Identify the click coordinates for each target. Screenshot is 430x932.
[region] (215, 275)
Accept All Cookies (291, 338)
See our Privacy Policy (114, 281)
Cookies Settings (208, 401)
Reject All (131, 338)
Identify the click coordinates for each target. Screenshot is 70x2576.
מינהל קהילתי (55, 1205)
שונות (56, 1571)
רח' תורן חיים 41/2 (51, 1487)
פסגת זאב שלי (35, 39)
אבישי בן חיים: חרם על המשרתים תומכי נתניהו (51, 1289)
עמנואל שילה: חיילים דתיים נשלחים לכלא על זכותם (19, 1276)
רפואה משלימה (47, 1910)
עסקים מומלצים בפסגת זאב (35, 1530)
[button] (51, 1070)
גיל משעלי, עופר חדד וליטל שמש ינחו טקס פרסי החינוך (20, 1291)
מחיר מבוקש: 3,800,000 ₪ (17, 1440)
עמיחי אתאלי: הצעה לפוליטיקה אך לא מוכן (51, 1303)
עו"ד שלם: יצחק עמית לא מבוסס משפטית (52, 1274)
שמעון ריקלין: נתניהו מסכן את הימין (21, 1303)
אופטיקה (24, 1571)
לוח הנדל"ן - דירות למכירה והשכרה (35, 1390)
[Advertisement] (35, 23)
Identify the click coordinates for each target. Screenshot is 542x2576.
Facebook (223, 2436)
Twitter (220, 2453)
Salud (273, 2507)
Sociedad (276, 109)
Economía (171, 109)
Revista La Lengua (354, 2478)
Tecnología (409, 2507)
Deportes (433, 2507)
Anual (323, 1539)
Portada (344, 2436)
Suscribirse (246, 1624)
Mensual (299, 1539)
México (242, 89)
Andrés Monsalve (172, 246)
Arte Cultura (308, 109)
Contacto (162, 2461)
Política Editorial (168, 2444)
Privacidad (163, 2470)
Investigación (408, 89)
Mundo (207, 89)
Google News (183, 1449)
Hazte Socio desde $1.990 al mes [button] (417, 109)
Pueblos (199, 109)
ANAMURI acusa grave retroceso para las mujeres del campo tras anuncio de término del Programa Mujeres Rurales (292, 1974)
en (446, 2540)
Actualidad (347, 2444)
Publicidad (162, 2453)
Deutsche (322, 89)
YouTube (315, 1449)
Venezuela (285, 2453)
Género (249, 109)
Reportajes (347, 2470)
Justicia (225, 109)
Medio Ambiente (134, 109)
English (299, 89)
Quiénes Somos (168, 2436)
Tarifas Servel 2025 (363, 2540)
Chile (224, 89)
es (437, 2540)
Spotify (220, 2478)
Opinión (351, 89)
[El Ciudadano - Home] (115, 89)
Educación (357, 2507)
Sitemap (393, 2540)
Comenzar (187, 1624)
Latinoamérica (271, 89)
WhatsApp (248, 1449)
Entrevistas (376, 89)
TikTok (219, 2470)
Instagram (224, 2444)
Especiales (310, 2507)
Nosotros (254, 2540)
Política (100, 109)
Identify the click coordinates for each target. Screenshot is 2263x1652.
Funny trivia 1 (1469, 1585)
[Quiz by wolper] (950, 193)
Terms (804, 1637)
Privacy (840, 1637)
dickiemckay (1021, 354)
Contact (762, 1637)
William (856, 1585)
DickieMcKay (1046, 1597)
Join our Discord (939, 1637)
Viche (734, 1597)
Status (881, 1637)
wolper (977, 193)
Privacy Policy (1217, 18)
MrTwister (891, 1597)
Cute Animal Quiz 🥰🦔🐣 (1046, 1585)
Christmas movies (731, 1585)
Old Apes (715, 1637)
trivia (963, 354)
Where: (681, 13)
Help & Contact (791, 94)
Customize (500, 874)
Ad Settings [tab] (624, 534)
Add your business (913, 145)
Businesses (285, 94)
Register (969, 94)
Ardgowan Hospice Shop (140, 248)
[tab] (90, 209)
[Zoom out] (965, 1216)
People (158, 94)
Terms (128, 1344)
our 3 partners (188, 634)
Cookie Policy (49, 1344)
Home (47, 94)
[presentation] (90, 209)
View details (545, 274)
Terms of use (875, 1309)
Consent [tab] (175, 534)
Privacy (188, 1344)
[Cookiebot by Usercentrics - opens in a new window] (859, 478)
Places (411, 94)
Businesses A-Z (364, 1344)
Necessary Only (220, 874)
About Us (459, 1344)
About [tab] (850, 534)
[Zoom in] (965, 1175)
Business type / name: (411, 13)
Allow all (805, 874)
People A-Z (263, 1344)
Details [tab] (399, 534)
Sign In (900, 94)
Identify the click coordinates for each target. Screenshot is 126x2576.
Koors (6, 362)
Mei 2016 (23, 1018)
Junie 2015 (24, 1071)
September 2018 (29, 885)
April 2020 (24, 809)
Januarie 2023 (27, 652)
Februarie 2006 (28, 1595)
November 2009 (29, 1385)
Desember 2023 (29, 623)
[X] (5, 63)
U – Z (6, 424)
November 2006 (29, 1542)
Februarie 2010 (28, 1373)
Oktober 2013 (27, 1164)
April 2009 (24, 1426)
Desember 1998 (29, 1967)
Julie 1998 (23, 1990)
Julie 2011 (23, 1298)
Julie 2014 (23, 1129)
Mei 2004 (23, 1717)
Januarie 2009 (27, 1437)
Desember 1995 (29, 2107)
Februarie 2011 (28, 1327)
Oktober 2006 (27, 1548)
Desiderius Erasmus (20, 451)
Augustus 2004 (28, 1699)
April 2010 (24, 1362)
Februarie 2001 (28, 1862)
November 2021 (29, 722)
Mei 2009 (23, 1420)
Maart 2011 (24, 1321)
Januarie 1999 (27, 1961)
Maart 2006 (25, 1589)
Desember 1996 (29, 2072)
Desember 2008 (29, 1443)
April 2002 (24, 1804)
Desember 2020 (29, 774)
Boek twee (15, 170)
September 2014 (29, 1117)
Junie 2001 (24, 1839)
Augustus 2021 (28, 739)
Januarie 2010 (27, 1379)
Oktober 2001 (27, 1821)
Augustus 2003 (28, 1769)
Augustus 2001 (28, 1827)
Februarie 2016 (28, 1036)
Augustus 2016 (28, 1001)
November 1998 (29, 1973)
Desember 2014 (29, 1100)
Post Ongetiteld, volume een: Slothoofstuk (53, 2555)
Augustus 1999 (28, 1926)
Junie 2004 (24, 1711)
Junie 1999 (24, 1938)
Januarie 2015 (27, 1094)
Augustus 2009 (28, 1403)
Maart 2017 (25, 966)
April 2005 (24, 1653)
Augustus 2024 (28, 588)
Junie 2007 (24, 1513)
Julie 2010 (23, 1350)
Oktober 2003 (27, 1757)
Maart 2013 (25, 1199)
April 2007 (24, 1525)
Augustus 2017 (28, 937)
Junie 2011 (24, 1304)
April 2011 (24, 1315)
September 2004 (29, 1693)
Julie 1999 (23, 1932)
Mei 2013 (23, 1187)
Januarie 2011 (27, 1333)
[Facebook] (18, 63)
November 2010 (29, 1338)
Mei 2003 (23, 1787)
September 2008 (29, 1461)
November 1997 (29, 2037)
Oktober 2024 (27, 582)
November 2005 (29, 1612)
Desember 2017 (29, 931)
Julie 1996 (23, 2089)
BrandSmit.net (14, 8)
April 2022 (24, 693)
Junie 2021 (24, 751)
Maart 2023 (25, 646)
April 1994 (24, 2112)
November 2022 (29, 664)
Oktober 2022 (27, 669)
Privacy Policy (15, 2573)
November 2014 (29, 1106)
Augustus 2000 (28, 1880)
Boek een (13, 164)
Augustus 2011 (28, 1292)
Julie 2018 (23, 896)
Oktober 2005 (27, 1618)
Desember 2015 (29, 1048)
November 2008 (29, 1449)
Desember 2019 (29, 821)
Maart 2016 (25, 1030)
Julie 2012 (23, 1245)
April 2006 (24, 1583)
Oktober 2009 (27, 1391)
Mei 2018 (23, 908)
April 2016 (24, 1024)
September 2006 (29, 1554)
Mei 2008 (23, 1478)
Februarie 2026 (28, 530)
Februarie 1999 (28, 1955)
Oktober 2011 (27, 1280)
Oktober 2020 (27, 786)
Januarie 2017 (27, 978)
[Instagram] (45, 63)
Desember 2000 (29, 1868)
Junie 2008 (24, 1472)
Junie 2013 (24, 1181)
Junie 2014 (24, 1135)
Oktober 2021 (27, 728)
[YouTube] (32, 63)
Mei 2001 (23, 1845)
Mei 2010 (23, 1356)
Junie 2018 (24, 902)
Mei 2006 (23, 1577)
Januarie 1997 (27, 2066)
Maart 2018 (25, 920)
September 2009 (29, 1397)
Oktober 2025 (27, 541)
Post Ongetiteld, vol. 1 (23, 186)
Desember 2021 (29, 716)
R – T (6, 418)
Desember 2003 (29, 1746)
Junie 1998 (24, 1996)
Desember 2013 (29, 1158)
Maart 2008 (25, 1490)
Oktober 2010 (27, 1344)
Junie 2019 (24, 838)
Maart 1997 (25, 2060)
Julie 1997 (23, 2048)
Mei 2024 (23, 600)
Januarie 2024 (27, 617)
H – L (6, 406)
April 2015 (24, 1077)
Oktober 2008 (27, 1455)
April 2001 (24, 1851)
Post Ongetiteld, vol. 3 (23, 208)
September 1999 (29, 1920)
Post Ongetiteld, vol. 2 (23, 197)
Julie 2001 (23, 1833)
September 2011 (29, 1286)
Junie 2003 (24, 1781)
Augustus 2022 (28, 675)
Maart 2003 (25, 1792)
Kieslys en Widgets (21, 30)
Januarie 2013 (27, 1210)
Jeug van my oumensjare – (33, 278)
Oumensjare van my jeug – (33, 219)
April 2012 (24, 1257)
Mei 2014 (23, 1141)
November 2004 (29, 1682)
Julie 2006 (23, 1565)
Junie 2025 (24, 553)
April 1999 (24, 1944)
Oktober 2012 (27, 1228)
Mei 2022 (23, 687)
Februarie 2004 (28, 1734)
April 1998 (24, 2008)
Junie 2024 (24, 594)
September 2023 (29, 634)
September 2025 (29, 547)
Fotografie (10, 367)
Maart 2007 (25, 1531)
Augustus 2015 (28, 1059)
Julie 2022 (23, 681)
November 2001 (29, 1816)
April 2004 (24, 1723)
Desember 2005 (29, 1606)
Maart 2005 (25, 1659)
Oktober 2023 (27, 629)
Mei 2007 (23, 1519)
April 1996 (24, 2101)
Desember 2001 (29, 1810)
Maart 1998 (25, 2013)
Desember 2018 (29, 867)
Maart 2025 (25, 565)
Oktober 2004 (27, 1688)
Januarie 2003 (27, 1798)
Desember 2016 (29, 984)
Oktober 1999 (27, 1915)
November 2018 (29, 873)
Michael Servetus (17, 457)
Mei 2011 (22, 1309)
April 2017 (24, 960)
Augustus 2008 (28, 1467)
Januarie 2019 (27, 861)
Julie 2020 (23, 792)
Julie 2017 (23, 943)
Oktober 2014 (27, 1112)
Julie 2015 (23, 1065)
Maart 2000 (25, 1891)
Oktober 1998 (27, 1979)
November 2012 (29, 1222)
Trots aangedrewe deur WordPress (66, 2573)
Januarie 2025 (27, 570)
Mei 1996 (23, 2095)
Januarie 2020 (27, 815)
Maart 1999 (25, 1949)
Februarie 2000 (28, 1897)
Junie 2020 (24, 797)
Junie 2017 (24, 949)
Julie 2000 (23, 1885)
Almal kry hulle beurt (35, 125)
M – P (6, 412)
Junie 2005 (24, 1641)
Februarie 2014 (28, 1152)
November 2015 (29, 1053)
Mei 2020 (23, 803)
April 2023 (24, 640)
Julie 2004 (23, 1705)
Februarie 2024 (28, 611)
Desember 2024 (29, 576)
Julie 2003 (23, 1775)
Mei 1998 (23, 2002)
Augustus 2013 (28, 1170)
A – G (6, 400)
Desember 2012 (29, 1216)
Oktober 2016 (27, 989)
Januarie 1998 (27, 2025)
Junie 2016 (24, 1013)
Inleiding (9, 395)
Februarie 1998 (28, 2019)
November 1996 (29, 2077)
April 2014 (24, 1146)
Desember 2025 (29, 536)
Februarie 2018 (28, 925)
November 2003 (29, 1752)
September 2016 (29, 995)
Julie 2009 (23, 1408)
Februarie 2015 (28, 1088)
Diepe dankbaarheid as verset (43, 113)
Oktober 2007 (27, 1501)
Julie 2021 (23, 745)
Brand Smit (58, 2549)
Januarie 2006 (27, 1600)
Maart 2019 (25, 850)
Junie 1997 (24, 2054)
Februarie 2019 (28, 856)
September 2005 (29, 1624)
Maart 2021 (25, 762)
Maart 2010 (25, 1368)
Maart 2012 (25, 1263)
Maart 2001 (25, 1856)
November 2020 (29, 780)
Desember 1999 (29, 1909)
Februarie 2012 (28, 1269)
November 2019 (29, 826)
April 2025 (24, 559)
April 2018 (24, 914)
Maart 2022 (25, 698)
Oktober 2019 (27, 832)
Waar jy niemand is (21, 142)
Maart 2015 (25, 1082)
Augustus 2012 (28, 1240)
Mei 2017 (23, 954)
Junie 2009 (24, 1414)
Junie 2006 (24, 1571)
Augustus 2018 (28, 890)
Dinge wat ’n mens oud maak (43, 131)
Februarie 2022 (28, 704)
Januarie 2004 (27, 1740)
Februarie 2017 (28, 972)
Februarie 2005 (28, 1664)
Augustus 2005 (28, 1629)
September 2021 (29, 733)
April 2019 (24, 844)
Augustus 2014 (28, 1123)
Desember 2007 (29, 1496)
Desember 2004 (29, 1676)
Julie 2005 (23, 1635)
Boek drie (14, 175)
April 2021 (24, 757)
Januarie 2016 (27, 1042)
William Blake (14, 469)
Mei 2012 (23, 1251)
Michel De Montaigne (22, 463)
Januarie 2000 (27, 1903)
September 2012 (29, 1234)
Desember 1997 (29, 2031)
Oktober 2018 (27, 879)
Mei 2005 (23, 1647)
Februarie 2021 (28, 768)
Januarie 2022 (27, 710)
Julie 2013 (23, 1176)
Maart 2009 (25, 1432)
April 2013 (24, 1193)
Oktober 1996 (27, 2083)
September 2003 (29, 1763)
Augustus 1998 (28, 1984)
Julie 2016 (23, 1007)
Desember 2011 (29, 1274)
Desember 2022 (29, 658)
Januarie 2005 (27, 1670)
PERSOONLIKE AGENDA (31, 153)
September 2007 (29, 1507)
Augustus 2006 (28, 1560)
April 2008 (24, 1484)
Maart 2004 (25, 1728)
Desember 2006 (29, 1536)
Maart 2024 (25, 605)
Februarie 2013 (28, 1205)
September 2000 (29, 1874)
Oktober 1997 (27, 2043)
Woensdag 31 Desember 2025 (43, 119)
□ □ □ □
Look through the material above and print exactly the lines from the one containing "Privacy (188, 1344)" to the one containing "Mei 2004 (23, 1717)", both included, and nothing more.

Privacy (188, 1344)
[Cookiebot by Usercentrics - opens in a new window] (859, 478)
Places (411, 94)
Businesses A-Z (364, 1344)
Necessary Only (220, 874)
About Us (459, 1344)
About [tab] (850, 534)
[Zoom in] (965, 1175)
Business type / name: (411, 13)
Allow all (805, 874)
People A-Z (263, 1344)
Details [tab] (399, 534)
Sign In (900, 94)
Identify the click coordinates for each target. Screenshot is 126x2576.
Koors (6, 362)
Mei 2016 (23, 1018)
Junie 2015 (24, 1071)
September 2018 (29, 885)
April 2020 (24, 809)
Januarie 2023 (27, 652)
Februarie 2006 (28, 1595)
November 2009 (29, 1385)
Desember 2023 (29, 623)
[X] (5, 63)
U – Z (6, 424)
November 2006 (29, 1542)
Februarie 2010 (28, 1373)
Oktober 2013 (27, 1164)
April 2009 (24, 1426)
Desember 1998 (29, 1967)
Julie 1998 (23, 1990)
Julie 2011 (23, 1298)
Julie 2014 (23, 1129)
Mei 2004 (23, 1717)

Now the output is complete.